Given are the vectors $v_{1}=\begin{pmatrix} 1\\ 3\\ 5
\end{pmatrix}, v_{2}=\begin{pmatrix} 4\\ 5\\ 6 \end{pmatrix},
v_{3}=\begin{pmatrix} 6\\ 4\\ 2 \end{pmatrix}$ from
$\mathbb{R}^{3}$.What's the dimension of the vector subspace $U =
\text{span}\left\{v_{1},v_{2},v_{3} \right\}$
I was looking for a task about dimensions and I'm glad I could find one. However, I'm not sure if I did it correctly. Also, if I did it right at all, I'd like to know if there is an easier / faster way to do it.
I wrote these vectors as a matrix:
$$\begin{pmatrix}
1 & 4 & 6\\
3 & 5 & 4\\
5 & 6 & 2
\end{pmatrix}$$
I transposed the matrix:
$$\begin{pmatrix}
1 & 3 & 5\\
4 & 5 & 6\\
6 & 4 & 2
\end{pmatrix}$$
Then I tried to create as many zero lines as possible by using Gauss. I ended up with (skipped the single steps to keep it short):
$$\begin{pmatrix}
-24 & -72 & -120\\
0 & 56 & 112\\
0 & 0 & 0
\end{pmatrix}$$
Transpose this matrix:
$$\begin{pmatrix}
-24 & 0 & 0\\
-72 & 56 & 0\\
-120 & 112 & 0
\end{pmatrix}$$
Thus the dimension of the vector subspace $U$ is $2$.
Is it correct (I'm pretty sure I did the Gauss part I skipped correctly)?
Best Answer
What you did is a correct way to do it. By definition, rank of a matrix is dimension of row/column space (it is a theorem that these are equal), i.e. for matrix $(v_1\ v_2\ \ldots\ v_n)$, where $\{v_1,\ldots,v_n\}$ are column vectors, $\operatorname{rank}(v_1\ v_2\ \ldots\ v_n) = \dim\operatorname{span}\{v_1,\ldots,v_n\}$.

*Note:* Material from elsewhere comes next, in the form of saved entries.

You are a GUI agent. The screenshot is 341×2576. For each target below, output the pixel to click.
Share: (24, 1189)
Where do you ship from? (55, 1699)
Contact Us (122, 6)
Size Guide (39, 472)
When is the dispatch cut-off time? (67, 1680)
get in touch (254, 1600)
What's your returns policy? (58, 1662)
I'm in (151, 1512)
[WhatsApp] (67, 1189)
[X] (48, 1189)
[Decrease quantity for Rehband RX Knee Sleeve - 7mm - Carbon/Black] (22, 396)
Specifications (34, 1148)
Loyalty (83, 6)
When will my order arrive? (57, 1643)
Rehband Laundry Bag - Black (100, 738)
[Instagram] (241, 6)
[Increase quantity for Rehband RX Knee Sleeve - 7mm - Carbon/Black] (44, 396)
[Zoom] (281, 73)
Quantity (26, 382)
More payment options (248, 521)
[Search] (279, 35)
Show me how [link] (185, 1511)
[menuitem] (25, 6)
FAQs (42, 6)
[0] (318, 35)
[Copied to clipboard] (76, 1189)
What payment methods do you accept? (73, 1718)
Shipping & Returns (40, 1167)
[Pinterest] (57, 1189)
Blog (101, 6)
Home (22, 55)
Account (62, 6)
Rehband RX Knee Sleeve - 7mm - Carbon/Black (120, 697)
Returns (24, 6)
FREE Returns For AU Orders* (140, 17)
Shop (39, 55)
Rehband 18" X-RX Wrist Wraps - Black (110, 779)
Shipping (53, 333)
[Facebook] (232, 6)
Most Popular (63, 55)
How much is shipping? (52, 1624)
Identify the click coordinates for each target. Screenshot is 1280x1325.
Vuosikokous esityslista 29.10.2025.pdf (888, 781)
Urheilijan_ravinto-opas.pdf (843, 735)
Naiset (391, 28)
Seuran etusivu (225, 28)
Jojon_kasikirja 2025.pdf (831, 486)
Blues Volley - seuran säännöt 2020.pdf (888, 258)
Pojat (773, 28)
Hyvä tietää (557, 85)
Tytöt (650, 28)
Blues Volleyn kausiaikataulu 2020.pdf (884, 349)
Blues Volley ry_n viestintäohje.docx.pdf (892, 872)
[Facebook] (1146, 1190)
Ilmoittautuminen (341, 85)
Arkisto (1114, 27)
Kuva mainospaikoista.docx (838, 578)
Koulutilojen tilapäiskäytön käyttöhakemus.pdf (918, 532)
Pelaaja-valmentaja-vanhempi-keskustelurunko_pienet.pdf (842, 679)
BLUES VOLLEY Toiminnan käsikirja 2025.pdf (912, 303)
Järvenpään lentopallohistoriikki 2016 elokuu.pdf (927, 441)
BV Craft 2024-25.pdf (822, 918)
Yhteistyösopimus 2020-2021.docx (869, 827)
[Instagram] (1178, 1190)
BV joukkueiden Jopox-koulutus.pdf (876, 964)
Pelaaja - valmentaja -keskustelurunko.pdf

However, there is no need to transpose matrix back and forth. Rank of matrix is invariant under Gaussian elimination of either rows or columns. In practice, it is enough to produce upper triangular matrix using Gaussian elimination and count non-zero rows. Thus, you could have done something like this:
$$\begin{pmatrix} 1 & 4 & 6\\ 3 & 5 & 4\\ 5 & 6 & 2 \end{pmatrix}\sim \begin{pmatrix} 1 & 4 & 6\\ 0 & -7 & -14\\ 0 & -14 & -28 \end{pmatrix}\sim \begin{pmatrix} 1 & 4 & 6\\ 0 & -7 & -14\\ 0 & 0 & 0 \end{pmatrix}$$